Avec un propos très structuré, les deux parquetiers se sont attachés à répondre aux nombreuses questions soulevées depuis le début de ce procès le 10 octobre dernier, tenté de trouver la faute pénale, pour finalement conclure au bout de cinq heures 30 : « La culpabilité des entreprises nous paraît impossible à démontrer. Nous savons que cette position sera très probablement inaudible pour les parties civiles, mais nous ne sommes pas en mesure de requérir la condamnation d’Air France et d’Airbus. »
« Représenter la société dans un tel procès signifie préserver l’ordre social et rappeler que le respect de la vie des personnes humaines n’admet aucun compromis. Néanmoins, ce n’est soutenir les poursuites que si les infractions sont caractérisées », avait prévenu en préambule, la procureure Marie Duffourc. « Nous avons entendu l’insoutenable douleur de la perte de vos proches, votre désir de sanction, que des coupables soient désignés », ajouté Pierre Arnaudin en s’adressant aux parties civiles. « Notre devoir en tant que ministère public, c’est de nous référer […] à la loi, sans qu’elle puisse être infléchie par les attentes de l’une ou l’autre des parties, fussent-elles ressenties comme légitimes. »
Méthodiquement, le parquet a donc d’abord abordé le « point central des débats » à savoir, le non-remplacement des sondes Pitot de l’A330 d’Air France, de modèle Thalès AA, par un autre modèle semblant moins givrer, élément déclencheur de cette catastrophe aérienne. « Force est de constater qu’au regard des données de la science de l’époque, aucune faute pénale ne me semble pouvoir être retenue », a déclaré le procureur Pierre Arnaudin.
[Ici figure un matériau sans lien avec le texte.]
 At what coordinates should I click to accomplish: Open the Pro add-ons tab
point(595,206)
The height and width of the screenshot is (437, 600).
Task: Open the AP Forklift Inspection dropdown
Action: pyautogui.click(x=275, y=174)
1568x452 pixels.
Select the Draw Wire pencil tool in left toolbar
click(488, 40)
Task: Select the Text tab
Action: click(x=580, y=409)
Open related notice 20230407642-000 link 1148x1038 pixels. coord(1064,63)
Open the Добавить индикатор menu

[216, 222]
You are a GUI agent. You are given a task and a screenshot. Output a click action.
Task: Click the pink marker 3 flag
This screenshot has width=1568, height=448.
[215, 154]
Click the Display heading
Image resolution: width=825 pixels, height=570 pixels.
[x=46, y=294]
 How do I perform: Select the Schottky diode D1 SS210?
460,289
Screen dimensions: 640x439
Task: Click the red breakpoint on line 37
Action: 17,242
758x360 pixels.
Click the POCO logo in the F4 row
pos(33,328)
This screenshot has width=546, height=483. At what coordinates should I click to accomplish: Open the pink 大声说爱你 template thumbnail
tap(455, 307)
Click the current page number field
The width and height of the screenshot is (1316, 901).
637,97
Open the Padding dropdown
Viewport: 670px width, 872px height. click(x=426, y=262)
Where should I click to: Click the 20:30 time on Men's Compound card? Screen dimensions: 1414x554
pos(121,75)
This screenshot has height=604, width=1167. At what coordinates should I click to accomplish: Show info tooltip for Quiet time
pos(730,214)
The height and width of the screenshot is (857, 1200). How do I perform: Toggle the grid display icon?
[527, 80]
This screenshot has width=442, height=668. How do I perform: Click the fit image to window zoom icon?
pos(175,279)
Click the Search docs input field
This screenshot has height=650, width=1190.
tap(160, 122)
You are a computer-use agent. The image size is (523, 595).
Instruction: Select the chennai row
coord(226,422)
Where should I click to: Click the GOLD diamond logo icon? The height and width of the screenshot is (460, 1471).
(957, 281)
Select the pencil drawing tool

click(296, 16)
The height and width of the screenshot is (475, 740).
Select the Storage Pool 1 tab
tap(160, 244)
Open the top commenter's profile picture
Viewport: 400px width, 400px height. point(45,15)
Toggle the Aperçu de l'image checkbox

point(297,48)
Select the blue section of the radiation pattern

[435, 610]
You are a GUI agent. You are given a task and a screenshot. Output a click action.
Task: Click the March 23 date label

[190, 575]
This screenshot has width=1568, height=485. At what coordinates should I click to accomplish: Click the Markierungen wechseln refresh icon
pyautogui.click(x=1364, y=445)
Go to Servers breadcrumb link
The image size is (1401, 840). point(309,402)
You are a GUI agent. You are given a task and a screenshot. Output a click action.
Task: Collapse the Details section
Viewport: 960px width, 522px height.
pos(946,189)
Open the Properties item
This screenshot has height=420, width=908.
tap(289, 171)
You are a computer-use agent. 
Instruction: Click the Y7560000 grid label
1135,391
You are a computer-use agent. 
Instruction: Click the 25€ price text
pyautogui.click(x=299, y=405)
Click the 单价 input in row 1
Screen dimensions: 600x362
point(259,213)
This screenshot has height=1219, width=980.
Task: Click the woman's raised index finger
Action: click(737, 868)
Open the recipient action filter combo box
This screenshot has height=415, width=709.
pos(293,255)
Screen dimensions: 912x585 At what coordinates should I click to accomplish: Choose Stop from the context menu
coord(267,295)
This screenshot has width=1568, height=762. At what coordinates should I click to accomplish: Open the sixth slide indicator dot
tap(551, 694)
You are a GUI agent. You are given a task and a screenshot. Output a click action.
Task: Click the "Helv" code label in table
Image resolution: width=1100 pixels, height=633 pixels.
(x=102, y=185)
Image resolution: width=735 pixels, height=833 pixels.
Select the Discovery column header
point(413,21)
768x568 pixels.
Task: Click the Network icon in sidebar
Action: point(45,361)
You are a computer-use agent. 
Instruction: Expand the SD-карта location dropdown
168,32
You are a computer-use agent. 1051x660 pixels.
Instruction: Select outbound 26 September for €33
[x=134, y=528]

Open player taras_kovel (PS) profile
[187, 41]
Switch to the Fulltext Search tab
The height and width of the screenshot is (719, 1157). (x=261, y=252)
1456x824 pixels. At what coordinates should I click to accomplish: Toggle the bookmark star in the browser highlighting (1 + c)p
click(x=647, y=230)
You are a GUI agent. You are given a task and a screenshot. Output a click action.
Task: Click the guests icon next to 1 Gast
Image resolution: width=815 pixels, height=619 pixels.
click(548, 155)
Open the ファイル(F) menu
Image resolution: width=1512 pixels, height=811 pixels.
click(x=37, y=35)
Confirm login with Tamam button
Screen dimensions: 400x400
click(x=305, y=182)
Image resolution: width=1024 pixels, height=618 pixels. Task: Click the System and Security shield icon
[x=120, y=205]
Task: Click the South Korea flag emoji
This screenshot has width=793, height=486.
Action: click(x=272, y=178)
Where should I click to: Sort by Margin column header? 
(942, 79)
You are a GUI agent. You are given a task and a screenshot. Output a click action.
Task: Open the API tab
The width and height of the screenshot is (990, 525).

Il a estimé qu’il n’était pas possible de savoir avec certitude si un autre modèle de sonde aurait givré ou non dans les conditions rencontrées par l’AF447.
Le ministère public a ensuite affirmé qu’aucun « défaut de conception de l’avion » ne pouvait être retenu contre Airbus. Sur les conséquences du givrage des sondes, le parquet a estimé que même en loi « Alternate » avec la perte d’une partie des protections de vol, l’avion restait pilotable. Les commandes de vol ont fonctionné normalement et ont répondu aux actions de l’équipage, écartant une responsabilité d’Airbus. Impossible également pour le procureur d’établir un lien de causalité entre les actions à cabrer du pilote et les ordres du directeur de vol ou du déclenchement de l’alarme de décrochage « Stall ».
Le parquet a enfin estimé que les éléments à charge rassemblés par la cour d’appel de Paris, n’étaient pas fondés et d’ajouter que les prévenus n’avaient pas sous-estimé la gravité des défaillances de sondes Pitot, qui s’étaient multipliées dans les mois précédant l’accident.
A la lecture de cet énoncé, les parties civiles ont laissé éclater leur colère avant de quitter bruyamment la salle d’audience, pleine à craquer pour cette fin de procès.
Le jugement est mis en délibéré au 17 avril.